Todo Noldor tem alguma coisa estranha que os leva a pagar por pecados dos outros, no caso, pagar com dobro o que o parente prometeu séculos atrás. No caso de Haryel, ela morria de medo de se tornar tão impetuosa ou desobediente como Fëanor, e por incrível que pareça eu me preocupava com a menininha mesmo que fosse só uma personagem minha (mas tinha muita coisa minha, muita, muuuuita coisa). Reler o que eu escrevia quase 10 anos me faz perceber que eu tava predizendo o meu futuro com aquelas linhas rabiscadas em lápis, um aviso sincero de: "Olha aqui, sua maluca metida a doida! Vai dar probrema! Cê ta vendo o que escreveu aqui?

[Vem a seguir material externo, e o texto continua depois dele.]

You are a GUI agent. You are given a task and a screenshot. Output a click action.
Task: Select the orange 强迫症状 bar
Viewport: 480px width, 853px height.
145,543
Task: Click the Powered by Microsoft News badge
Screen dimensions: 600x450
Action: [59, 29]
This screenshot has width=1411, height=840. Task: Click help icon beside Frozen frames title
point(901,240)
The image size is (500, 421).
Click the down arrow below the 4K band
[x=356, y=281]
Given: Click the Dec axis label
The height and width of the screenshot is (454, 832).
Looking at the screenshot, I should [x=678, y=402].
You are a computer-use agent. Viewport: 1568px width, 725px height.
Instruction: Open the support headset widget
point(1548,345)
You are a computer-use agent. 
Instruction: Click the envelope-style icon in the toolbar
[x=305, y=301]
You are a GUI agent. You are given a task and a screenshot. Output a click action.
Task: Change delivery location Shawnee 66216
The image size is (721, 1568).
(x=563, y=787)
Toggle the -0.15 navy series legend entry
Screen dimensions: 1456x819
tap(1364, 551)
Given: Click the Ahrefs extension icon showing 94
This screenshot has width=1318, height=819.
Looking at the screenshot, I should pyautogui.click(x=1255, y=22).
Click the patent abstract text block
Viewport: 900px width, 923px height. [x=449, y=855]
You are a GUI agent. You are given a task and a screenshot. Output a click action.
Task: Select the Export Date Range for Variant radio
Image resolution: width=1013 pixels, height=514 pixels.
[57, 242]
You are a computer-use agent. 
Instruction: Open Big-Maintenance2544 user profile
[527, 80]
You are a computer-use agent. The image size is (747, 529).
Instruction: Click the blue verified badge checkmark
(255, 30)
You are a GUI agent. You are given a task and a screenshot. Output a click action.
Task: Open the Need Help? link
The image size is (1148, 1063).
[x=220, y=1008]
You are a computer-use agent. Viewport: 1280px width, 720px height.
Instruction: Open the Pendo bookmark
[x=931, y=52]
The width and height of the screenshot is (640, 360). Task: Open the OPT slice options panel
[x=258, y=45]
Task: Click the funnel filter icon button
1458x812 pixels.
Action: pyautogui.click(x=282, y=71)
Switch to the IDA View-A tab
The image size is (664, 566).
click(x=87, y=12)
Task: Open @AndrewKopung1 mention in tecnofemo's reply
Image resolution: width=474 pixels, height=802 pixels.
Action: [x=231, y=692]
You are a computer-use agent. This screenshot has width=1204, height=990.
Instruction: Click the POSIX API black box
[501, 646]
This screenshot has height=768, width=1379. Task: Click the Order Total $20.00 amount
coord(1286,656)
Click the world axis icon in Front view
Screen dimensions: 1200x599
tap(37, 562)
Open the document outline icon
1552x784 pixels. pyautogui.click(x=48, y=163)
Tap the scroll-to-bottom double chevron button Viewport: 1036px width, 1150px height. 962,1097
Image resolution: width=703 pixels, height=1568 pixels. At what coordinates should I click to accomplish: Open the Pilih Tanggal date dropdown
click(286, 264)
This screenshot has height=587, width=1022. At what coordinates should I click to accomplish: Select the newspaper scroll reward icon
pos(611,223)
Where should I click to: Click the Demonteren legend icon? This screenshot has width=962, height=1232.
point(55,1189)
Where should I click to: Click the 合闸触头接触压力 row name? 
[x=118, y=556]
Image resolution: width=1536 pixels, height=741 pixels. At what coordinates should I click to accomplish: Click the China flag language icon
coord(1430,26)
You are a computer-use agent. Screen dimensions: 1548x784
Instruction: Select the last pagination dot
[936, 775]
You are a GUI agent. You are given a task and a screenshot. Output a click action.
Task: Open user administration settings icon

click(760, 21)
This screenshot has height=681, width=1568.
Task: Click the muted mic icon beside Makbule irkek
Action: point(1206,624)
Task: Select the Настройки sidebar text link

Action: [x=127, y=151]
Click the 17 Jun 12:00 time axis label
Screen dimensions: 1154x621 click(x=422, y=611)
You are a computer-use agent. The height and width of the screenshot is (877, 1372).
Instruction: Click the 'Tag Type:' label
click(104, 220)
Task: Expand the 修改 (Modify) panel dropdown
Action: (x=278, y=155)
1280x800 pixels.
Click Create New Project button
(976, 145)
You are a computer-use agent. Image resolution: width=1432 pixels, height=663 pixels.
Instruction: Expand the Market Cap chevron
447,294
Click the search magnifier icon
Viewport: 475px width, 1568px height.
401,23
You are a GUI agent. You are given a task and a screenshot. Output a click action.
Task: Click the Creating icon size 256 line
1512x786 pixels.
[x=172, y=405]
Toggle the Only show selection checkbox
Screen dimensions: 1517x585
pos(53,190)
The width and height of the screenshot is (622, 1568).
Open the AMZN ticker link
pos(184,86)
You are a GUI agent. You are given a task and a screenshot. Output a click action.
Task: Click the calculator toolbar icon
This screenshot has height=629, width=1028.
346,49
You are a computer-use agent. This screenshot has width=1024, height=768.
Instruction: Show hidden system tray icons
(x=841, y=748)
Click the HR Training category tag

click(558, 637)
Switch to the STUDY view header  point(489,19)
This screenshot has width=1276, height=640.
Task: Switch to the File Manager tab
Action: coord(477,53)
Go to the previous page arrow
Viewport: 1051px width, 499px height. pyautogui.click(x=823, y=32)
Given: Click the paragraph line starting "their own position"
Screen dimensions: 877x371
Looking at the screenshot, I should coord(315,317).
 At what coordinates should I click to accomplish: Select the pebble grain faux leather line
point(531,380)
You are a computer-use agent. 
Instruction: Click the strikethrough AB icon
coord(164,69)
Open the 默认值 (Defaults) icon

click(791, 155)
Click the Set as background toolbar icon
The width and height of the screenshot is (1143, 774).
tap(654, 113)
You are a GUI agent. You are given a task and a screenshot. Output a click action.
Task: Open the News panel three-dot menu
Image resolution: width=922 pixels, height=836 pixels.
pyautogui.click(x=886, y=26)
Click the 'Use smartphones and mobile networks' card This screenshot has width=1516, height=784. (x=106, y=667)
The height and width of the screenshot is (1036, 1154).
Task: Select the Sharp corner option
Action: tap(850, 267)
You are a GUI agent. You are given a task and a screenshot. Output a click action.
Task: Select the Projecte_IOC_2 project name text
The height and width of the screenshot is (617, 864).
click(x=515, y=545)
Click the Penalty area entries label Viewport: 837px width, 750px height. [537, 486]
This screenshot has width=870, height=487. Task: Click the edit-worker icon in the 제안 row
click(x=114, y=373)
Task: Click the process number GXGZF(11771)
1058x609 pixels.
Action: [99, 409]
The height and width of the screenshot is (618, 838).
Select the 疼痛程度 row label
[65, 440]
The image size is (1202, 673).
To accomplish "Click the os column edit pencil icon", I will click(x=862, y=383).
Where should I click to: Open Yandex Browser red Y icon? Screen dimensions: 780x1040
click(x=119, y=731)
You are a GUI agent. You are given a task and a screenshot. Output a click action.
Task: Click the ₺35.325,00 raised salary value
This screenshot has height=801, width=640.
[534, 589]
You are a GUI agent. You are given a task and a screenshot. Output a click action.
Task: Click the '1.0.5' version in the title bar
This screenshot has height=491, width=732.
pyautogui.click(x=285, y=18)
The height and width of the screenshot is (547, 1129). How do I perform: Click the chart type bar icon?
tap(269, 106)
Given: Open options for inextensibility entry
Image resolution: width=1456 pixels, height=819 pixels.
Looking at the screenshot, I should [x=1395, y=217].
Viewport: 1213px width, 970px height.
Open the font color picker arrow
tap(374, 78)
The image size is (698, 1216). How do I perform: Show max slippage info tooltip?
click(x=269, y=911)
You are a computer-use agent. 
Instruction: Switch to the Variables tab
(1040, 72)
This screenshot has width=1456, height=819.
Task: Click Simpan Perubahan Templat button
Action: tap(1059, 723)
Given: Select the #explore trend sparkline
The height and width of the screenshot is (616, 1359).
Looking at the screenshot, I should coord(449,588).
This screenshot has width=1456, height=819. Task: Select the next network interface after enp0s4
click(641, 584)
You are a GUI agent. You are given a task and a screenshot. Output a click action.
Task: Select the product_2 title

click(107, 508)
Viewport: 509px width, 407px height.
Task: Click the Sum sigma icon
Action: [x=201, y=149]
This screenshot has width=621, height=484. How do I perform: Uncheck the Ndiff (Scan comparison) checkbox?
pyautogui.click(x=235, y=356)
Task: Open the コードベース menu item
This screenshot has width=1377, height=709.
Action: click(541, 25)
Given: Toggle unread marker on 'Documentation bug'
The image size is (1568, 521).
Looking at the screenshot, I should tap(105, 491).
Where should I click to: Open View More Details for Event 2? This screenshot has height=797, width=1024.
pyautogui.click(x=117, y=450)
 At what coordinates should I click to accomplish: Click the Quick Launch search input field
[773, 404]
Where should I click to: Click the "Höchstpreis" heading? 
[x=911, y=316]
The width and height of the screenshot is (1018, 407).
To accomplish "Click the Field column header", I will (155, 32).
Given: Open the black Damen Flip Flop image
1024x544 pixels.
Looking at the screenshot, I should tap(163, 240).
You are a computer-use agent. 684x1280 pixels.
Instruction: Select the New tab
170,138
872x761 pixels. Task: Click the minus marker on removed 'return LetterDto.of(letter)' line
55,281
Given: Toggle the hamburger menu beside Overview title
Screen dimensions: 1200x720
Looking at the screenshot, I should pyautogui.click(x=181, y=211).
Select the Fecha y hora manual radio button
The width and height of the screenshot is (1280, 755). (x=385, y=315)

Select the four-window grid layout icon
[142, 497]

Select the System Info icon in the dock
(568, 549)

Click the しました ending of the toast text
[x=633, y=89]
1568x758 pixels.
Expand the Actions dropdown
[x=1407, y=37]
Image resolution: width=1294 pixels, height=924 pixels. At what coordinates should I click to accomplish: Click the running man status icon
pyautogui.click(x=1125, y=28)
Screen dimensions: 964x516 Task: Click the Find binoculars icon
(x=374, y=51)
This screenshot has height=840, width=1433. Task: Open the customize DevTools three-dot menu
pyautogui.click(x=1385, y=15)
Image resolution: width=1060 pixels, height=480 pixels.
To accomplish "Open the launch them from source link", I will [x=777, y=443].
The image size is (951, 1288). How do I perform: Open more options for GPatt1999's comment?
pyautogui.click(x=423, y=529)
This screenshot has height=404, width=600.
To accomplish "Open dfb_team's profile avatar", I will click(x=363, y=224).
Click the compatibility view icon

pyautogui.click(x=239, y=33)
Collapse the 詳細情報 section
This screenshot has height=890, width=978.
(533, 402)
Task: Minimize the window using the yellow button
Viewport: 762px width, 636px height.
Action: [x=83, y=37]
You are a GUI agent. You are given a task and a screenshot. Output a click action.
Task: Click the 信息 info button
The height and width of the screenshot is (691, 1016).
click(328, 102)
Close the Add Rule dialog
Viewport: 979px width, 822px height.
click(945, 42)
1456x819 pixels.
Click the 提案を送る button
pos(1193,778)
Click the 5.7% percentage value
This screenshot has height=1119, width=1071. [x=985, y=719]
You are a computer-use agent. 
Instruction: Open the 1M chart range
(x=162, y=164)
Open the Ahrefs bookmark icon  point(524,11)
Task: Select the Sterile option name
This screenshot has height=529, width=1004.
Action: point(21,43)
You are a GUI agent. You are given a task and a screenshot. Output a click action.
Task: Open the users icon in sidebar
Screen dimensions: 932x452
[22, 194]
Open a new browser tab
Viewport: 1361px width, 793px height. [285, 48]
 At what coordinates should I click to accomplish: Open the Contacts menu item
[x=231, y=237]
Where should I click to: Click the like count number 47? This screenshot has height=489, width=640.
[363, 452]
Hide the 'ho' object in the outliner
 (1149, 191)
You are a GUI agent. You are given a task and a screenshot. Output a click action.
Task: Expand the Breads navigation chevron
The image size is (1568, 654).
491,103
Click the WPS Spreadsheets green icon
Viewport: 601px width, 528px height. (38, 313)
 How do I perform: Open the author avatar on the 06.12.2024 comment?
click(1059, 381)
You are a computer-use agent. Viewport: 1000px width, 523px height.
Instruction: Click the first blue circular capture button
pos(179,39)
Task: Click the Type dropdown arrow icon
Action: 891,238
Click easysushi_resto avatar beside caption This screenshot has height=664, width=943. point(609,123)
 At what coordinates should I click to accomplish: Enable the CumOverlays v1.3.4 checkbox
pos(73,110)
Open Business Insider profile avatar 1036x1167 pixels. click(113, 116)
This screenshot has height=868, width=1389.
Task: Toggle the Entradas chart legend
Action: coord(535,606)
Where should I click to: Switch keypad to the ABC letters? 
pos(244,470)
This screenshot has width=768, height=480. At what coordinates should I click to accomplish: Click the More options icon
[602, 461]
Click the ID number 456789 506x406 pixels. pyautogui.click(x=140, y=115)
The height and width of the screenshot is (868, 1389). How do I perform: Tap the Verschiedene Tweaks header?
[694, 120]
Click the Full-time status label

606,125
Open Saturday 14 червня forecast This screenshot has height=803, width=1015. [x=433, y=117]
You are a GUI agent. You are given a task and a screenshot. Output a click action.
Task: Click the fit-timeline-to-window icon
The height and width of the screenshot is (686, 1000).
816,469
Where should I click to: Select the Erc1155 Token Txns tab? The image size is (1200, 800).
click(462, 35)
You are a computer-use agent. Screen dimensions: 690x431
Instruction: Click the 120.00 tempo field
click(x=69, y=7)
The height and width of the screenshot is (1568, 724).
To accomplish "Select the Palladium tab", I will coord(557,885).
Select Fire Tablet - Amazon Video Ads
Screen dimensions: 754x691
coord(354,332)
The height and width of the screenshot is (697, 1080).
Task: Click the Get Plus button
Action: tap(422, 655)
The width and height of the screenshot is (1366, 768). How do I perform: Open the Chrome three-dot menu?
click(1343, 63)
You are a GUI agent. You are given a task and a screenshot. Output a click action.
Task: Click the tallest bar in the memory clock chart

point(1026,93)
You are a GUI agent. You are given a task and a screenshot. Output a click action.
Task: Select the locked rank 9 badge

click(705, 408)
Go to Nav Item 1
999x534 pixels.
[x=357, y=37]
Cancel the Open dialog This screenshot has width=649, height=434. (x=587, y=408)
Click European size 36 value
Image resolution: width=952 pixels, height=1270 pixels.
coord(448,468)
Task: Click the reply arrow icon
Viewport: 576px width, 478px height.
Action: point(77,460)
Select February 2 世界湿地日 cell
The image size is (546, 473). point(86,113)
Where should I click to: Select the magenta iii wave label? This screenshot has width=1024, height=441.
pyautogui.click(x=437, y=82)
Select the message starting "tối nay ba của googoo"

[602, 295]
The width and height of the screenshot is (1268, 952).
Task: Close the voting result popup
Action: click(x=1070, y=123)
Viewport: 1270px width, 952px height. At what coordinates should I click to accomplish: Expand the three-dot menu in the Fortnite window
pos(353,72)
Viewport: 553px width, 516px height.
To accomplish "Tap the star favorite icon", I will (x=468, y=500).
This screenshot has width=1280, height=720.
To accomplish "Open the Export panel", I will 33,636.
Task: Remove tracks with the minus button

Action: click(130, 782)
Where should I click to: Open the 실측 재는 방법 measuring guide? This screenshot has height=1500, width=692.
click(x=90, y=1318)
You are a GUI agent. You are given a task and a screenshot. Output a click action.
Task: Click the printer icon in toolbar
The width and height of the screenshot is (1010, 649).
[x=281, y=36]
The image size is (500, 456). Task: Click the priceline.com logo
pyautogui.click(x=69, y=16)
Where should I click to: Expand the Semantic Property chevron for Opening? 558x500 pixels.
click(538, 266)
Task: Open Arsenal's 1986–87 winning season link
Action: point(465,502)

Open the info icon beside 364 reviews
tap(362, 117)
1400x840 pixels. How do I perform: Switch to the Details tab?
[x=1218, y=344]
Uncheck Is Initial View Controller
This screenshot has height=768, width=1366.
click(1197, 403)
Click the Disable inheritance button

Pois então, vai acontecer e você NÃO VAI ter culhões de aguentar o tranco...".

Nunca a Arte imitou a vida quanto isso.

Revendo os passos da Haryel - a pequena elfa, escriba dos Noldor - vejo que eu tava era psicografando minha situação se continuasse a trilhar o Lado Fëanoriano da Força. Bem feito, Elzinha! O tombo foi tão forte que não se quebraram ossos, mas incendiaram um espírito que tava ali só esperando extravasar (e extravasou da maneira MAIS errada possível, imperdoável e digna de carteirinha VIP em Mandos com um tipo especial de penitência eterna.

É por isso que parei de escrever sobre ela, sobre o Universo Tolkiendili, de abandonar de vez a mitologia, de deixar tudo bem enfurnado nas gaveta se estantes, e principal motivo de não querer nem lembrar que vai estrear o Hobbit essa sexta-feira. São lembranças demais, e são boas, maravilhosas e intensas, só que assim como Fëanor, o preço foi alto demais. Os meus "brilhinhus" estão ali, essas pequeninas lembranças que me deixam entusiasmada e afundada em um poço transbordando até o topo de arrependimento. Well, tio maluco, I know how does it feels (to be without a home like a complete unknown, like a rolling stone?).

E minha musa inspiradora faz parte do pacote de "brilhinhus", ela está lá, eu sei que está, mas eu não me atrevo a mirá-la novamente #BoromirFeelings - coragem, tou buscando. Posso ter a alma de um Noldor, mas tremo as canelinhas mais que hobbit na frente de um Nazgûl...

Nunca a Vida imitou a Arte.

Ah, por quê da quote lá no começo do texto?
Queria saber QUANDO eu matei essa guriazinha de dentro de mim, porque resgatá-la tá sendo difícil.